The first part of the trail is really steep.  Our little one kept telling us it was "pretty steep," but he kept on trekking.  

 

It's interesting to get up close to a mammoth wild consonant.  On the way up we each took a guess what it would be made of-wood, rocks, concrete.  It's actually made with long strips of white-washed metal, and coming into full close-up view our little informed us we were all wrong....it's made out of chairs.  He could be right-if you think of the nylon weaving of a lawn chair painted white and giganticized, that is what the "G" is made of. 

 

We spent the rest of our time there having lunch in the center of the oversized capital letter.  It is beautiful to get above your regular life-all the traffic, the stores, and the noise; to look across the valley and realize how big Utah Lake really is, how intricately the roads are interlaced, how many reservoirs there are, and where all the dirt trails go. The opportunity to take it all in made the trip worth it, no matter the difficulty we had in getting there.  

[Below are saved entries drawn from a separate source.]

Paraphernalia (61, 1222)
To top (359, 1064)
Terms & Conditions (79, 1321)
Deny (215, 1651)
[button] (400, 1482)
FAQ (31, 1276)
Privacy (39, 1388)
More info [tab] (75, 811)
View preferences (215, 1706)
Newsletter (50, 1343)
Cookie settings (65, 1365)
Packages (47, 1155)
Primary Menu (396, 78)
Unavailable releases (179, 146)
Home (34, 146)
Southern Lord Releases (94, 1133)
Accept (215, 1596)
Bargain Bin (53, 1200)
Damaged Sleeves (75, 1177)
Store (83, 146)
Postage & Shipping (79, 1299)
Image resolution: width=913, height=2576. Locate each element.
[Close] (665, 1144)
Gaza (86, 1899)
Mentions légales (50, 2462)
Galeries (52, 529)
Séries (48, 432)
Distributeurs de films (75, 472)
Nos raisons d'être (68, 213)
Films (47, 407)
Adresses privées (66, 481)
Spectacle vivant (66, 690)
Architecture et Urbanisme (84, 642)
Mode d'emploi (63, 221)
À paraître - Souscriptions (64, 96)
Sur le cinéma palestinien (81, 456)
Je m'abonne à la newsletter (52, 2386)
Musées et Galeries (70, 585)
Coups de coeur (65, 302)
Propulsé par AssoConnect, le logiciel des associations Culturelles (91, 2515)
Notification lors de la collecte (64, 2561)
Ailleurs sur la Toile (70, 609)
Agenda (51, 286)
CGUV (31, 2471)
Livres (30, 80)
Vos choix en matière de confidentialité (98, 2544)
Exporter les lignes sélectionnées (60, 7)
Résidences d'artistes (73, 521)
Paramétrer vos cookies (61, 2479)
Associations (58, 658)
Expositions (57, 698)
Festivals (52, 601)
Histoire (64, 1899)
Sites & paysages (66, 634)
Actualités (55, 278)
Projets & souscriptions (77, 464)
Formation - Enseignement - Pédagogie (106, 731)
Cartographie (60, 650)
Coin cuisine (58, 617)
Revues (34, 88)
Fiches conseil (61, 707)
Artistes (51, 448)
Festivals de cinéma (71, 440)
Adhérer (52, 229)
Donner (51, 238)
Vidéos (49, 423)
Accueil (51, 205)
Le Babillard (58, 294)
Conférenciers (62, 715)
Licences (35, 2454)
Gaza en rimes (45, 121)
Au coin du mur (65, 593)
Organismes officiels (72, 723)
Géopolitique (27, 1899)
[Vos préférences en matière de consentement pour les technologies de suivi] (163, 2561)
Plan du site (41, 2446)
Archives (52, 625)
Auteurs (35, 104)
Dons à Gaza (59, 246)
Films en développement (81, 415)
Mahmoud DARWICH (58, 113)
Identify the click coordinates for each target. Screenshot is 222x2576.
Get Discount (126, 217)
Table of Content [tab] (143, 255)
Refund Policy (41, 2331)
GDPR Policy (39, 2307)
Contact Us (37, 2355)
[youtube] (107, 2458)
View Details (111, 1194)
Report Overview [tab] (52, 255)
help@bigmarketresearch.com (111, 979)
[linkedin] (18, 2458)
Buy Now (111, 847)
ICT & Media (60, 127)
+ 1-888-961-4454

Directions and Information:
The trails to the Pleasant Grove "G" originate in the same parking lot as the Battle Creek Trailhead located at the top of Battle Creek Drive, or E 200 S, in Pleasant Grove.  The road ends in a parking lot for Kiwanis Park.  A small bridge crosses a creek on the north end of the parking lot.  Cross the bridge, walk through the small pavilion and follow the fence line to the dividing trailheads shown above.  Either trail will merge together into the primary trail at the top of the first ridge.